Así contestaba a la misma pregunta el siempre contundente Craig Venter, uno de los impulsores privados del proyecto Genoma Humano. La decisión no implica solo la prevención de enfermedades hereditarias vinculadas a un único gen.
También incluiría la posibilidad de alterar múltiples genes para reducir el riesgo de alzhéimer o diabetes; incluso la de modificar la altura, la apariencia y la inteligencia. Y podría dar lugar, en última instancia, a una selección genética basada en la economía, a un clasismo genético con ventajas solo accesibles para aquellos que se lo pudieran permitir.
El profesor de genética en la Escuela de Medicina de Stanford Hank Greely rebaja la urgencia y la distopía. “Hay muy pocos casos en los que los beneficios médicos no puedan lograrse mediante un correcto diagnóstico preimplantacional. Y, en términos de mejora, estamos tan lejos de conocer y entender los genes 'mejoradores', que los beneficios en este momento serían despreciables”, asegura.
En cualquier caso, hay ya muchos científicos que piden una pausa hasta que se llegue a un acuerdo global. Hay quien clama por un nuevo momento Asilomar, como la serie de reuniones que tuvieron lugar en California en 1973, cuando comenzaba la tecnología del ADN recombinante y los ensayos genéticos en microorganismos. De ellas surgieron algunos protocolos de seguridad que muchos países adoptaron.
Precisamente, en diciembre de 2015 algunos de los mayores expertos se han reunido en Washington para valorar pros y contras, y sus principales conclusiones se publicarán en 2016. De momento, un resumen de ellas aboga por la prudencia: no se debe frenar la investigación y, si no afecta a los embriones, la regulación deberá ser similar a la que sigue la terapia génica. Por el momento, están en contra de la manipulación de embriones, tanto por el riesgo técnico como por las implicaciones éticas.

○ ○ ○ ○

EJERCICIO 1.
Enumera todos los años que se mencionan en el texto sobre la modificación genética de embriones.
EJERCICIO 2.
Continúa el texto sobre la modificación genética de embriones a partir de su última oración.

REGISTROS.
○ ○ ○ ○

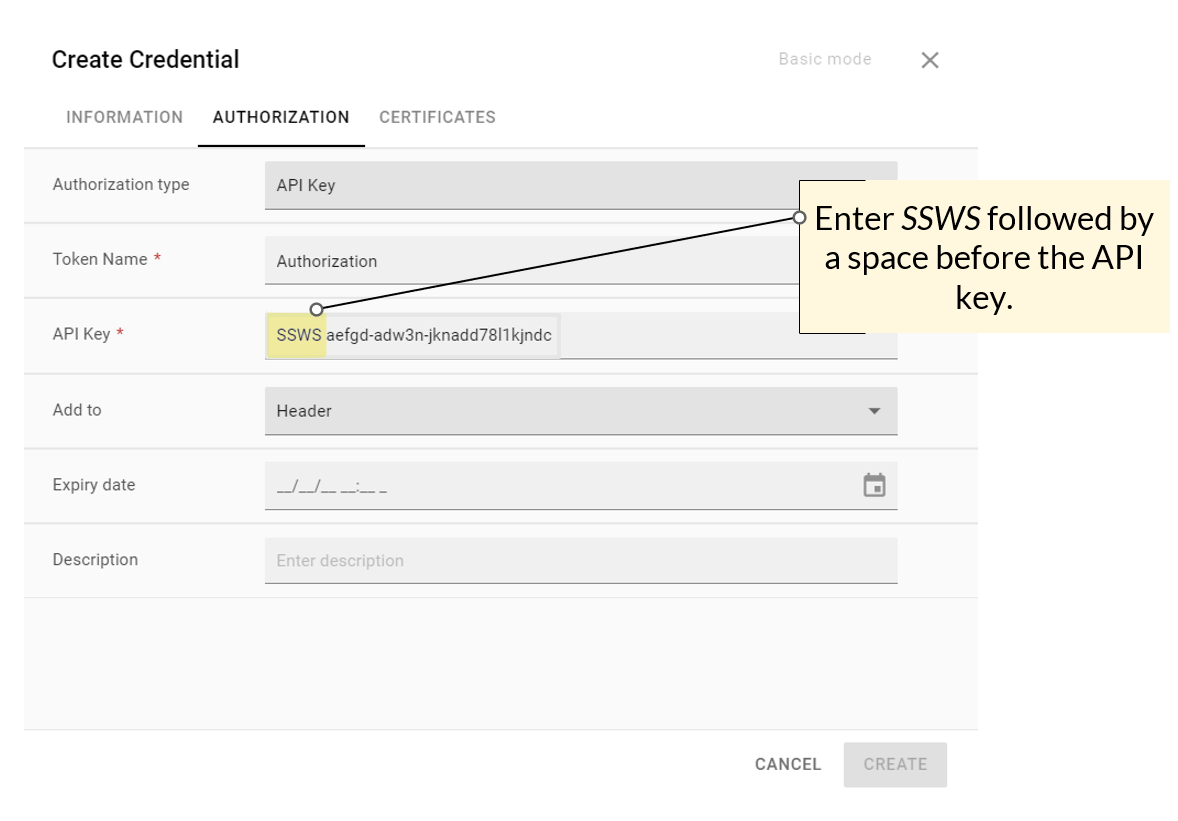This screenshot has height=821, width=1178.
Task: Click the Cancel button
Action: 788,764
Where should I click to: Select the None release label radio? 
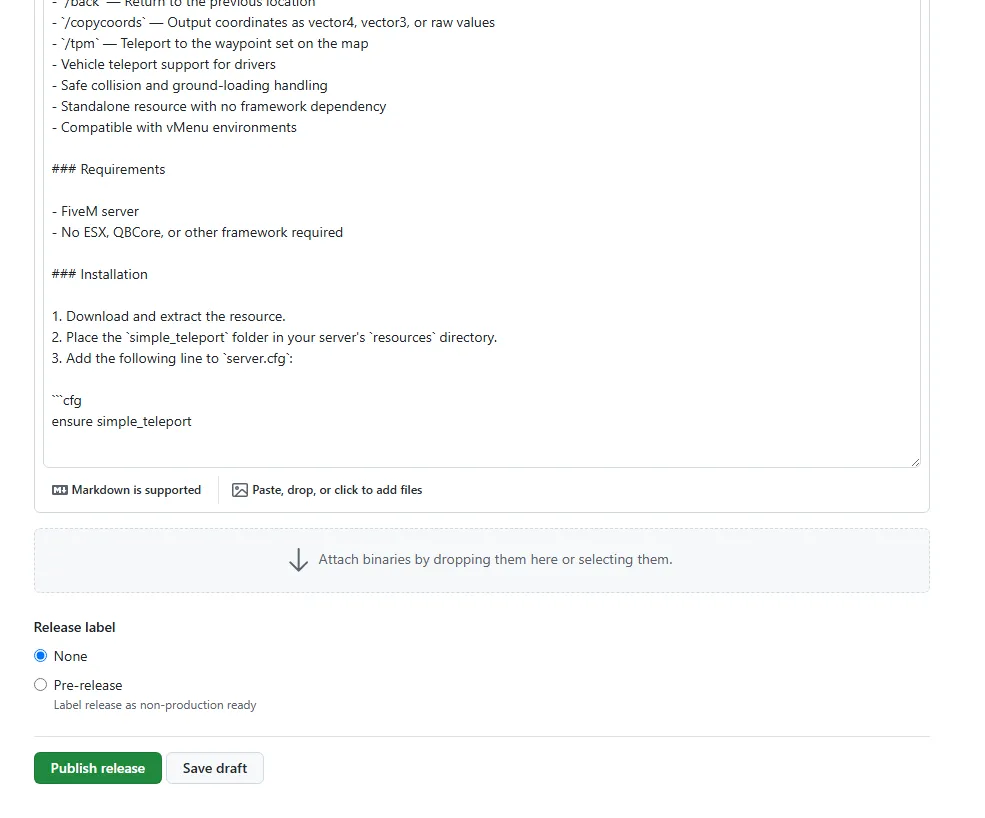tap(41, 656)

○ ○ ○ ○

RESPUESTA 1.
1973, 2015 y 2016.

RESPUESTA 2.
No lo cree así Daniel Sarewitz, de la Universidad de Arizona. En la revista Nature, opinaba que “la idea de que los riesgos, los beneficios y los retos éticos de estas tecnologías emergentes es algo que tienen que decidir los expertos resulta desacertada, fútil y contraproducente. Subestima las fuentes democráticas que mantienen la vitalidad de la ciencia y el poder de la deliberación.Y provocará una mayor deslegitimación y politización de la ciencia en las sociedades modernas”.
Para Sarewitz “no hay manera de captar toda la complejidad de estos asuntos desde una perspectiva científica”. Además, “siempre hay disponibles expertos que apoyen preferencias opuestas”.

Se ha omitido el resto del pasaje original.